Ingredients
Scale
- One package (12-15) gluten free barilla lasagna noodles, OR homemade
- 1 TB oil
- 1–2 bags (12-16oz) Violife cheese, for topping
- 1 tsp parsley, for topping
- Spray oil
For the meaty filling:
- 2 lbs lean ground beef
- 1/2 onion, diced
- 30 oz Italian seasoned diced tomatoes
- 1/2 tsp garlic powder
- 1/2 tsp basil
- 1/4 tsp oregano
For the vegan ricotta:
- 48 ounces (1419 mL) original ripple pea milk
- 1/4 cup (60 mL) white vinegar OR rice vinegar *See notes
- 1/16 tsp salt
Instructions
- In a large pot on medium heat, heat all ingredients of the meaty filling, till meat is thoroughly cooked and is finely chopped.
- In a separate large pot, boil water with 1 TB oil (helps gluten free noodles not stick together).
- Add in 6 noodles and cook till Al denté (8-10 mins). Use tongs to get each noodle out carefully & set aside on a plate. Lightly spray or coat a little oil onto each noodle to keep the noodles from sticking together, if needed. Repeat this step till all noodles are ready.
- For the ricotta: Heat on medium high heat for 10-15 mins, or till it reaches a rolling boil. You do not need to stir.

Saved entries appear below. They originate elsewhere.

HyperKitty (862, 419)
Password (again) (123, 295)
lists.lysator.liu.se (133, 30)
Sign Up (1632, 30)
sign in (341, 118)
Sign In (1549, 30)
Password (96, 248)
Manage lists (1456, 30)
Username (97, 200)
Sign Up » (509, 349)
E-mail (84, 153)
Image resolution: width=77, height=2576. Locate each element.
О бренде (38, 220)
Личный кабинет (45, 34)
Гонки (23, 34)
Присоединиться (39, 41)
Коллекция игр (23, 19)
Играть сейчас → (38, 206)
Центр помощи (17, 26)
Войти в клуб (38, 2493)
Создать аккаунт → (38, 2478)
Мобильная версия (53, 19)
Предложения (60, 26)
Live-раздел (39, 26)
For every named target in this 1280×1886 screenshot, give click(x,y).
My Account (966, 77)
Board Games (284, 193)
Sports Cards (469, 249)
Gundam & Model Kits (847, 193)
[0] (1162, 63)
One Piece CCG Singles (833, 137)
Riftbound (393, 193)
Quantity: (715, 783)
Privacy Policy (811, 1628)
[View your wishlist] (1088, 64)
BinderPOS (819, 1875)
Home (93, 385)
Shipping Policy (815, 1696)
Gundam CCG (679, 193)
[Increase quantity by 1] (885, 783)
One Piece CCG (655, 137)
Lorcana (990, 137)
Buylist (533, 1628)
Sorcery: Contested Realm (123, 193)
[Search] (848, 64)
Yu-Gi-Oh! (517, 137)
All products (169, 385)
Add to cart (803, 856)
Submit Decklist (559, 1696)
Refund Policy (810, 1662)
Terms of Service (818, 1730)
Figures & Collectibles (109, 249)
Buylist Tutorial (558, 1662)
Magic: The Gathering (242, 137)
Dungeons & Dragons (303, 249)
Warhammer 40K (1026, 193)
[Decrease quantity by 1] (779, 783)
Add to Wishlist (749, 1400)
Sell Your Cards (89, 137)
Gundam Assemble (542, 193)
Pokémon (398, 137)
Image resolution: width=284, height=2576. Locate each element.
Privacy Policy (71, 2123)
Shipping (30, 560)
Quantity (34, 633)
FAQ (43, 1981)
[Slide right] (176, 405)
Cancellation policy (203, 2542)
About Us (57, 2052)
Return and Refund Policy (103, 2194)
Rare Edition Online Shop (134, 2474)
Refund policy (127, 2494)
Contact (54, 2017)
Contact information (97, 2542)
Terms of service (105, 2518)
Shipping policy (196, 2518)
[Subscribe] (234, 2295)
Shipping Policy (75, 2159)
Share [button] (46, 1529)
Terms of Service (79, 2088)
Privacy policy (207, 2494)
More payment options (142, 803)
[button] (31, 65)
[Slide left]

- Take off from heat and pour into a nut bag over a large bowl.
- Let it sit, till its room temperature & then squeeze, till all the liquid is drained. (Instead, if you’re wanting it to be done quicker, you can hang your nut bag from a cabinet door knob and use tongs to squeeze out the piping hot liquid) like seen in photos:
- Preheat oven to 375F.
- Take Ricotta out of nut bag & press into a bowl.
- In a 9×13 dish, Layer the lasagna as follows: 1/2 cup meaty filling, 4 overlapped noodles, 1/2 cup ricotta.
- Repeat step 6 once. Then, add the remaining meaty filling & top it off with Violife cheese & parsley.
- Bake 35 mins with lightly oiled tinfoil on top & then 10-15 mins with foil taken off.